The government said that 260.2 million Americans, or 84.3 percent, had health insurance coverage in 2011. That’s up from 256.6 million, or 83.7 percent, in 2010.

The number of Americans with health insurance increased, due in part to new coverage available under the Patient Protection and Affordable Care Act. Increases in Medicaid enrollment also played a role.

One provision of the law allows young adults 19 through 25 to get coverage through their parents’ policies.

Census data showed that in 2011, 48.6 million Americans (15.7 percent) were uninsured, compared to 49.9 million (16.3 percent) in 2010, and 31 million (12.9 percent) in 1987. Among those with insurance in 2011, 260.2 million had either private or government-funded insurance, compared to 256.6 million the previous year.

In 2011, 197.3 million Americans had private insurance, compared to 196.1 million in 2010. Medicaid enrollment climbed from 48.5 million in 2010 to 50.8 million in 2011.

Looking at the numbers by age group, 21.6 million (72.7 percent) Americans ages 18 to 24 had either private or government-funded health insurance in 2010, including 17.4 million (58.4 percent) who had private insurance through a job or a direct purchase; and 4.6 million (15.5 percent) who had Medicaid.

In 2011, 22.49 million Americans 18 to 24 (74.6 percent) had some type of health insurance, including 18 million (74.6 percent) who had private insurance and 4.8 million (16 percent) who had Medicaid.

A survey released Tuesday by the Kaiser Family Foundation and the Health Research & Educational Trust found that 2.9 million young adults signed up for coverage through their parents’ policies in 2011 and 2012.

David P. Little, special projects communications coordinator for Progress Ohio, called the jump “good news for those young people impacted who will now have preventive care services and insurance that can keep them from being being the victims of some sort of medical calamity.

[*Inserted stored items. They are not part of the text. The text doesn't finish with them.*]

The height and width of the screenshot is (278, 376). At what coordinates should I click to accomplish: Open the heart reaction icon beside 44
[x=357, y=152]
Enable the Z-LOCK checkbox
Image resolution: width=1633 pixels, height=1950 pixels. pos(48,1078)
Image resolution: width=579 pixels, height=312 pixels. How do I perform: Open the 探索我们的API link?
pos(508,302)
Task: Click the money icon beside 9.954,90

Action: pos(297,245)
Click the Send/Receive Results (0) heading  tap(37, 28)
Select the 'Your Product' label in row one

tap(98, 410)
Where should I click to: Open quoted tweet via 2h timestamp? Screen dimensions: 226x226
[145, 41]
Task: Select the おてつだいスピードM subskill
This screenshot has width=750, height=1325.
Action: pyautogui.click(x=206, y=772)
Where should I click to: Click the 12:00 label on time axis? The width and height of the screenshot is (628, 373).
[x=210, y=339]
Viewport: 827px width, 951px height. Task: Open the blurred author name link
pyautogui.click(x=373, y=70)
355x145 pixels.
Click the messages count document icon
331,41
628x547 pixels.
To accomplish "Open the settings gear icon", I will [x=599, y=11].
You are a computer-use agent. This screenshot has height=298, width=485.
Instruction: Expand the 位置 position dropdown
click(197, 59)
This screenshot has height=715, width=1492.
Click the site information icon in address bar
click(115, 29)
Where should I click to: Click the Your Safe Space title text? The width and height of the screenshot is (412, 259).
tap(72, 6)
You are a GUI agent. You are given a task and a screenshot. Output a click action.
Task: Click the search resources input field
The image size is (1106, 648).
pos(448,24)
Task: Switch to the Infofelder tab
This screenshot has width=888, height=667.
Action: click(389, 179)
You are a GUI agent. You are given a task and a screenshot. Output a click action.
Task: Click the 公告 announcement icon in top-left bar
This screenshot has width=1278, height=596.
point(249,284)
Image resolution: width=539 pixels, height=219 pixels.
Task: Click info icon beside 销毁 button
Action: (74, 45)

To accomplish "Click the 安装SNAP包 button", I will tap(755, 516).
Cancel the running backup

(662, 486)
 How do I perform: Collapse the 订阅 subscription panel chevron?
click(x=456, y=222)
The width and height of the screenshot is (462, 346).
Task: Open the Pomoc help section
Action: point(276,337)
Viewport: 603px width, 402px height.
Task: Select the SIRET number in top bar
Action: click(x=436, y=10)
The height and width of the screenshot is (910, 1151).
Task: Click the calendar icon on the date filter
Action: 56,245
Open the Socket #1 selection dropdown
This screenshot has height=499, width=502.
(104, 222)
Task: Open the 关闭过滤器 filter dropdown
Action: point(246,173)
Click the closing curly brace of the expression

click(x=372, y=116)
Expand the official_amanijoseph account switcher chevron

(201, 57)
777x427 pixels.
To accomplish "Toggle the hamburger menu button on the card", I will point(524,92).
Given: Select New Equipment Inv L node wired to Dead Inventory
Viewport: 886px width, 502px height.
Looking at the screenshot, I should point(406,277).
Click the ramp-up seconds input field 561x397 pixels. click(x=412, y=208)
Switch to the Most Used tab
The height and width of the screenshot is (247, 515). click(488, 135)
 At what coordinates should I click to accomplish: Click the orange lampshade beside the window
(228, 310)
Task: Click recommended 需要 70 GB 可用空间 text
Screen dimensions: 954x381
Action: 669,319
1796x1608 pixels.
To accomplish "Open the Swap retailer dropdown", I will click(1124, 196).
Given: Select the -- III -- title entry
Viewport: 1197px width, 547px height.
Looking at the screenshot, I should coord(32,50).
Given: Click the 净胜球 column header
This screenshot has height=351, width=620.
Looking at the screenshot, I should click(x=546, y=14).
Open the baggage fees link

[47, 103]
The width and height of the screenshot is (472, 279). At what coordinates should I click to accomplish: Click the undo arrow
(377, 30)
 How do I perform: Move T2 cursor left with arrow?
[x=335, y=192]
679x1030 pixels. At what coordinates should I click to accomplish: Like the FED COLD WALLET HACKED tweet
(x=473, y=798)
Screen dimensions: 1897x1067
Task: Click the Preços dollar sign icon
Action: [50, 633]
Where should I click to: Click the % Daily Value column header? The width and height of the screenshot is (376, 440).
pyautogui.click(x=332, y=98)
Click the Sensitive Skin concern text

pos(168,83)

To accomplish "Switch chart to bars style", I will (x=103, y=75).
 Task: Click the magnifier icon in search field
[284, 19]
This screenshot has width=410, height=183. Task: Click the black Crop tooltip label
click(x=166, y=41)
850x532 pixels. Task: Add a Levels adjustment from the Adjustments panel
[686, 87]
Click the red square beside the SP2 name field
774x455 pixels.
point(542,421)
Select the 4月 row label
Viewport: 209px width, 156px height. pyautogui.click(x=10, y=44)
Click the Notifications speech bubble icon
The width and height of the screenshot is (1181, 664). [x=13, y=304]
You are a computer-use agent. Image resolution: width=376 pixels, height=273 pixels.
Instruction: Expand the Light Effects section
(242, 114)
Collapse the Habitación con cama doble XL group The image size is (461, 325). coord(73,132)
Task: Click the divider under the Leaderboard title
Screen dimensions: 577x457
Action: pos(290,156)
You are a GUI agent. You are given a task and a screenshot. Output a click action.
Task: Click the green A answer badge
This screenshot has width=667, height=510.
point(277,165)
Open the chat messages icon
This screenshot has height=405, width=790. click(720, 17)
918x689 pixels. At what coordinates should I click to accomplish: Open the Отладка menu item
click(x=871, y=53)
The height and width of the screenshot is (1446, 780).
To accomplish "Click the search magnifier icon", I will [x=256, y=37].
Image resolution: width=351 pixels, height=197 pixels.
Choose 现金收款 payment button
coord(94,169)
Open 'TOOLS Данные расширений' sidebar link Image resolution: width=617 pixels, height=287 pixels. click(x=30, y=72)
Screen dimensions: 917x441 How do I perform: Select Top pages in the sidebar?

It gives them both medical and economic security.”

The numbers show also shifts in insurance coverage for working-age adults, including a significant growth in Medicaid coverage nationally.

In 1999, 2.28 million adults 25 to 34 had Medicaid coverage, or 5.9 percent, compared to just over 6 million, or 14.8 percent, in 2011. In that same time frame, the number of young adults with some type of private insurance dropped to 24.9 million or 60.6 percent in 2011 from 28.3 million or 78.9 percent in 1999.

For adults 45 to 54, more than over 4 million had Medicaid in 2011, compared to 1.5 million in 1999. In that same period, private insurance coverage shifted to a high of 33.59 million in 2007 from 30.7 million in 1999. From 2010 to 2011, the number with private coverage dropped from 31.85 million to 31.3 million while the number of people in that group receiving Medicaid increased from 3.49 million to 3.77 million.